Part 23 (1/2)

”Only the windows,” murmured Tiny musingly. ”Those windows mean to haunt me for the rest of my time.”

”I wish it were moonlight,” Ruth said. ”I wish we could see everything.”

”No, I like it best as it is,” remarked Tiny, after further meditation.

”It leaves something to your imagination. Those windows are going to leave my imagination uncommonly well off!”

They stood together in silence, and the beeches talked in whispers above them. When Ruth spoke next she whispered too, as though they were just outside those lighted windows:

”Yet you would rather live at Wallandoon than anywhere else on earth!”

Tiny said nothing to that; but after it, at a distance, there came a sigh.

”What's the matter, Ruth?”

”I'd rather not tell you, dear; it might make you angry.”

”I think I like being made angry just at present,” said Christina, with a little laugh; ”but you've spiked my guns by saying that first; you are quite safe, my dear.”

”Then I was thinking--I couldn't help thinking--that one day you might have been mistress----”

”Of the windows? Then it's high time we turned our backs on them! That's just what I was thinking myself!”

CHAPTER XV.

THE INVISIBLE IDEAL.

On the flags of a London square, some days later, Ruth repeated the sigh that had succeeded on Gallow Hill, and once more Christina asked her what was the matter.

”I was thinking,” said Ruth with a confidence born of the former occasion, ”that one day all this, too, would have been more or less yours.”

”All what, pray?”

”Every brick and slate that you can see! All this is part of the Dromard estate; they own every inch hereabouts.”

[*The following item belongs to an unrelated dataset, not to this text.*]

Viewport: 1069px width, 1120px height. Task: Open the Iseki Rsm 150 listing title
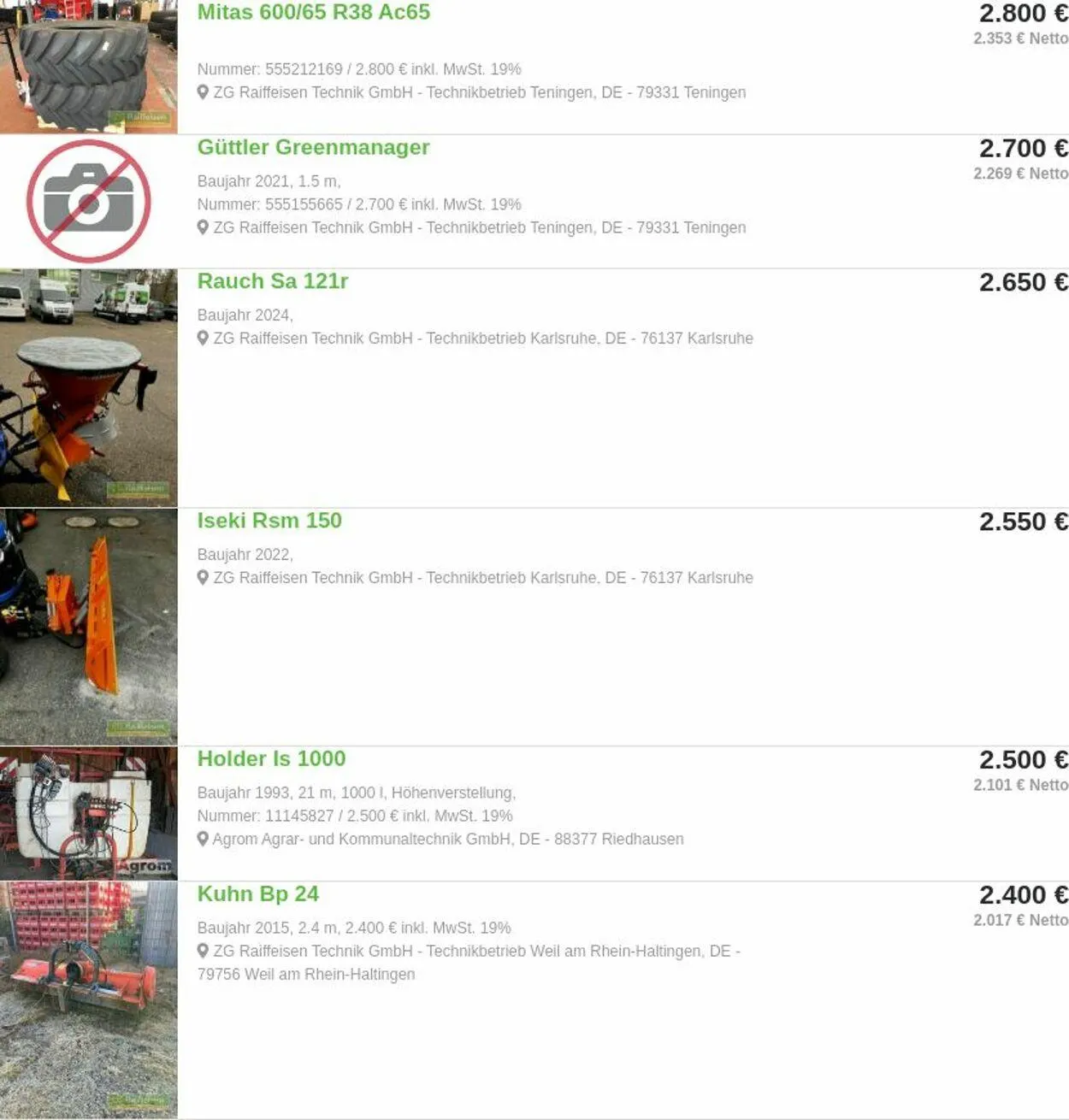pyautogui.click(x=269, y=521)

Christina's next remark was a perfectly pleasant one in itself, only it referred to a totally different matter. And thus she treated poor Ruth.

At other times she would herself rush into the subject without warning, and out of it the moment it wearied or annoyed her; to follow her closely in and out required a nimble tact indeed. Nor was it easy to know always the right thing to say, or at all delightful to feel that the right thing to-day might be the wrong thing to-morrow. But into this one subject Ruth was as ready to enter at a hint from Tiny as she was now contented to quit it at her caprice. The elder sister's patience and good temper were alike wonderful, but still more wonderful was her faith. Instinctively she felt that all was not over between Tiny and Lord Manister, and like many people who do not pretend to be clever, and are fond of saying so, she believed immensely in her instincts. It must not, however, be forgotten that her wishes for Tiny were the very best she could conceive; and it should be remembered that she had n.o.body but Tiny to watch over and care for, to think about and make plans for, during the long days when Erskine was in the City. This was the great excuse for Ruth, which never occurred to her husband, and was unknown even to herself. Christina was her baby, and a very troublesome, bad baby it was.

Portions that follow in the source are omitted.